Também verificamos essa ampliação de competência em relação às Ações Declaratórias de Inconstitucionalidade por Omissão ADIO, notadamente, na ADIO 3.682, na qual o STF fixou prazo de 18 meses para que o Legislador purgasse a mora e editasse a lei reclamada. O Tribunal entendia que desencadeado o processo legislativo, não haveria mora [93], no entanto, neste julgamento, os ministros acompanharam o voto do relator Gilmar Mendes e reconheceram a inertia deliberandi, como causa de inconstitucionalidade por omissão.

7.2. Ativismo criativo

Nesta modalidade de ativismo, Luis Machado Cunha aponta como característica a utilização da hermenêutica como forma de criar novos direitos ou afirmação jurídica de direitos morais, enquanto que Luis Flávio Gomes o denomina ativismo revelador, vez que o juiz irá criar uma regra, um direito, com base em princípios constitucionais ou na interpretação de uma norma lacunosa. Podemos apontar esta modalidade de ativismo praticada pelo STF nos julgamentos a seguir:

7.2.1 Vedação do nepotismo nos três poderes (ADC 12, Rel. Min. Carlos Britto; e RE 579.951/RN Rel. min. Ricardo Lewandowski)

Nesta Ação Direta de Constitucionalidade, com base nos princípios da impessoalidade, da eficiência, da igualdade e da moralidade, o STF julgou procedente a referida ação, dando interpretação conforme a constituição, validando a resolução nº 7 do Conselho Nacional de Justiça que proibia o nepotismo no Poder Judiciário. Posteriormente, no julgamento do RE 579951, foi estendida a proibição aos demais poderes com base nos princípios elencados no artigo 37 da Constituição, inclusive, posteriormente foi editada a súmula vinculante nº. 13.

Interessante notar que, apesar de a súmula vinculante nº 13 ter sido baseada no julgamento da ADC 12 e do RE 579951, conforme proposta do Ministro Ricardo Lewandowsky, a Suma Vinculante não corresponde ao que foi decidido naquele RE, visto que o recurso foi julgado parcialmente procedente, exatamente porque o Ministro Ricardo Lewandowsky entendia que o provimento integral feria o princípio da separação dos poderes.

Não vejo como, todavia, dar provimento integral ao pedido do recorrente, em especial, a segunda parte do pedido formulado no recurso extraordinário, ou seja, "que o Município de Água Nova se abstenha de contratar ou nomear qualquer pessoa física que seja parente daquele ocupante de mandato eletivo ou cargo em comissão, estendendo-se, também às pessoas jurídicas, cujos sócios mantenham alguma relação de parentesco com as citadas pessoas"

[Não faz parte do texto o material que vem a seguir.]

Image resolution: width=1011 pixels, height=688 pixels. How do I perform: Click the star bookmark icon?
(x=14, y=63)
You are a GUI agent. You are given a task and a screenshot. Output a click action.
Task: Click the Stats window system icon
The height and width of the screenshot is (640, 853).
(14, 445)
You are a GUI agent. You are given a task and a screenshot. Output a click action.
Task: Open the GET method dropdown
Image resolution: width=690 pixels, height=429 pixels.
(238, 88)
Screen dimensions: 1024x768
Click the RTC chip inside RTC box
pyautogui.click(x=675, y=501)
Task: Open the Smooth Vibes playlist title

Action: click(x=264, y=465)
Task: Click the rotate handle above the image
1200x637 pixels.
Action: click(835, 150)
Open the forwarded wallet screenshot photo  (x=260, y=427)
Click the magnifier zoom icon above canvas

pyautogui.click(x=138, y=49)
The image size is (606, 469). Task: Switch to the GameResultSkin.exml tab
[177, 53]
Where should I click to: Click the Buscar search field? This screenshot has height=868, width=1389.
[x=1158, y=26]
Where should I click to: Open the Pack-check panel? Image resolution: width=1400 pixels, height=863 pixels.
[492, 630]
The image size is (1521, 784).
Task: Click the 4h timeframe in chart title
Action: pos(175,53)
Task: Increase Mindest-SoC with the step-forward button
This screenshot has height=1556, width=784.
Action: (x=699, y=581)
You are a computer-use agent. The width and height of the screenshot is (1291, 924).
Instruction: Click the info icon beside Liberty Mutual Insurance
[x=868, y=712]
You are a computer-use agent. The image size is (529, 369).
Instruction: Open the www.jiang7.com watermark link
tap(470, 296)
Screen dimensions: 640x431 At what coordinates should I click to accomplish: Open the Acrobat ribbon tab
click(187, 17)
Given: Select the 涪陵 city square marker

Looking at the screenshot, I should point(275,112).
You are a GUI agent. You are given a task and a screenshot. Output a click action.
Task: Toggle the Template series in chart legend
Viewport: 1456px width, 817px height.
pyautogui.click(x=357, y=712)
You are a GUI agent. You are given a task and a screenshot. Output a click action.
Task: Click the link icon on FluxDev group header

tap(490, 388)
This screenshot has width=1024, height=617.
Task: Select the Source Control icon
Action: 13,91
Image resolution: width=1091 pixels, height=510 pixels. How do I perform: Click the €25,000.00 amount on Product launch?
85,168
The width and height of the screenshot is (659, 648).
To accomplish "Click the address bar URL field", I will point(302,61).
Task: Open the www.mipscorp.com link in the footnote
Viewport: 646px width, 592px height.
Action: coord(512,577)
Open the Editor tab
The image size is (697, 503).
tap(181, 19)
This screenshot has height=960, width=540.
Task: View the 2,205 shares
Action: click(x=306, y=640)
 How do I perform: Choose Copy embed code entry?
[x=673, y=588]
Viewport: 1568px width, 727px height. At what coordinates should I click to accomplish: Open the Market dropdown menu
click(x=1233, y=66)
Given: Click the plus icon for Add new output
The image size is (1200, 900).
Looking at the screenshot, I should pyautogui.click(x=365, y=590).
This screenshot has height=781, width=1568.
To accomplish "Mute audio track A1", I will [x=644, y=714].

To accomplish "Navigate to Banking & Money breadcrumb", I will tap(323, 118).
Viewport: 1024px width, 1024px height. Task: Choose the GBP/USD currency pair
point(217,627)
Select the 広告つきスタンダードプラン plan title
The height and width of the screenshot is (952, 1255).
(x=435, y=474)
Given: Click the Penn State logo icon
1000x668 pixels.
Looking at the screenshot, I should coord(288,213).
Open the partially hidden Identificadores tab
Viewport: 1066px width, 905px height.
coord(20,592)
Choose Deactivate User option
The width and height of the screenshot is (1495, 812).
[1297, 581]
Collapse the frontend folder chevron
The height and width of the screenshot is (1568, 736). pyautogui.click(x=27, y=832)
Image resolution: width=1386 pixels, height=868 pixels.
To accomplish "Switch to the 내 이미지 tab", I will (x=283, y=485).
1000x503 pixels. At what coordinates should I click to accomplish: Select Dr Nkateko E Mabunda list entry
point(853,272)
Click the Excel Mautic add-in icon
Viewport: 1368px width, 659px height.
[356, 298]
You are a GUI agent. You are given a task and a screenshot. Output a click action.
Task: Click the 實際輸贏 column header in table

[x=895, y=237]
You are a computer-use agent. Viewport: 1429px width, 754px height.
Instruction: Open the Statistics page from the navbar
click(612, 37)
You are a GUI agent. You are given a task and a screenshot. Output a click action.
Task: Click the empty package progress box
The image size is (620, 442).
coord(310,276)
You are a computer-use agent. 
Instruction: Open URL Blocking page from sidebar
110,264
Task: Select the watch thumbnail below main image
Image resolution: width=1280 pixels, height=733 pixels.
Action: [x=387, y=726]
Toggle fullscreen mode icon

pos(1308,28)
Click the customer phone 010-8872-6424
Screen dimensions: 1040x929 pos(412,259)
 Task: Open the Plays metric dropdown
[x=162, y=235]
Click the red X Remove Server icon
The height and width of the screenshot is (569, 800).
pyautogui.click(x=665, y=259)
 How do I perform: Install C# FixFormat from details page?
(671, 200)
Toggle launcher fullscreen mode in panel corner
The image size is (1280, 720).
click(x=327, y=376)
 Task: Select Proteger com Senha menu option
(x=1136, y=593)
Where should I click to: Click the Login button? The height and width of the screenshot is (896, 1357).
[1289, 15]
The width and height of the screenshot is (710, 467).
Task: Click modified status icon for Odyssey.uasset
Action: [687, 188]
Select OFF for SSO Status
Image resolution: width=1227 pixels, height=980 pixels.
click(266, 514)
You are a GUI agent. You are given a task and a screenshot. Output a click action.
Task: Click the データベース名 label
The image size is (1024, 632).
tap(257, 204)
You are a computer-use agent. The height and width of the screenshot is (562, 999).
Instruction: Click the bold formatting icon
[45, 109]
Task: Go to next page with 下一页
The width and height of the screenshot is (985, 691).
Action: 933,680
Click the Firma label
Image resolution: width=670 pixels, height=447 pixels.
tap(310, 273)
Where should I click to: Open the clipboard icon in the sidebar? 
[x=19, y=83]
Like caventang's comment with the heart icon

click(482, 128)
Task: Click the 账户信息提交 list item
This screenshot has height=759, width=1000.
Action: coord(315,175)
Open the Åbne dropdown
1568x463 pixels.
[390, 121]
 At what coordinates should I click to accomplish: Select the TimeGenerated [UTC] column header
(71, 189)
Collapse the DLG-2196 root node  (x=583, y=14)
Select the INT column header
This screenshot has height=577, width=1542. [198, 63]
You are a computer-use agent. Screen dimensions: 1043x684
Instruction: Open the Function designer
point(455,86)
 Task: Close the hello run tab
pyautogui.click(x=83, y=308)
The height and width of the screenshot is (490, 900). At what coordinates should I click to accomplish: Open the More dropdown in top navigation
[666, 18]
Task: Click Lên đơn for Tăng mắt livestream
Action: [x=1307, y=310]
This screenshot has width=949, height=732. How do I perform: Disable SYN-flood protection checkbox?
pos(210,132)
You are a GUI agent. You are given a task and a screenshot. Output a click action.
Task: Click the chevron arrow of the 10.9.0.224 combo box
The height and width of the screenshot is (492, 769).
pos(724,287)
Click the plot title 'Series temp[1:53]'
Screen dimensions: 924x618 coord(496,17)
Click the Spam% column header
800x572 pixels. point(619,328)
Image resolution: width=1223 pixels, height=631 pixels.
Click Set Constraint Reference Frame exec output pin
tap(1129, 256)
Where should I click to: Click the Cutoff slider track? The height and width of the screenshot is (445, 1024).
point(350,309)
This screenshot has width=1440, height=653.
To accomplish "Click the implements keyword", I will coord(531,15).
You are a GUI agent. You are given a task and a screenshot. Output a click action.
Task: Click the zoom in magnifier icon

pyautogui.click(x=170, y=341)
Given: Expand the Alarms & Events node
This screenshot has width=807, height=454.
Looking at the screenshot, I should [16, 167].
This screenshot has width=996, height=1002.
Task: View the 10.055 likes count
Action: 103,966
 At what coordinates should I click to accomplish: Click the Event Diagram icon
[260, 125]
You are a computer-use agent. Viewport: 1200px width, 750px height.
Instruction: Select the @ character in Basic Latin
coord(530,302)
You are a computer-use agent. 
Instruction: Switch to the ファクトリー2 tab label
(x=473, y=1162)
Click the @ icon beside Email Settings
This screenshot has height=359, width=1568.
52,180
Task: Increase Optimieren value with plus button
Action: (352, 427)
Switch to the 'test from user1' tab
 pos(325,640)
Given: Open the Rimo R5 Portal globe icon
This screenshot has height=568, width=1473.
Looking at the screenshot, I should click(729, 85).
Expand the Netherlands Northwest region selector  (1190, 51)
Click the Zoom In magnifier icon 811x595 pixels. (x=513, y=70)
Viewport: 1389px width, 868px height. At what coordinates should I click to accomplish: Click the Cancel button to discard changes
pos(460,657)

Isto porque não cabe a esta corte, conforme pacífica jurisprudência, atuar como legislador positivo, sendo-lhe vedado inovar o sistema normativo, função reservada ao Poder Legislativo,

O provimento integral do RE, com efeito, revelaria flagrante extravasamento de competências, com ofensa ao princípio constitucional da separação dos poderes [94].

7.2.2. Fidelidade partidária

Este caso é interessante porque a jurisprudência do STF era pacífica sobre a inaplicabilidade do princípio da fidelidade partidária. O Tribunal somente veio a modificar seu entendimento, após uma decisão do TSE em resposta a uma consulta partidária. Após a modificação de seu entendimento, o Supremo remeteu ao TSE a competência para disciplinar a perda do cargo eletivo por infidelidade partidária, sendo editada a Resolução nº 22.610, a qual dispôs sobre direito material e processual, sendo inclusive alvo de ADI, mas teve seu texto julgado Constitucional até que o Congresso regulamente a matéria, ratificando o ativismo praticado pelo TSE.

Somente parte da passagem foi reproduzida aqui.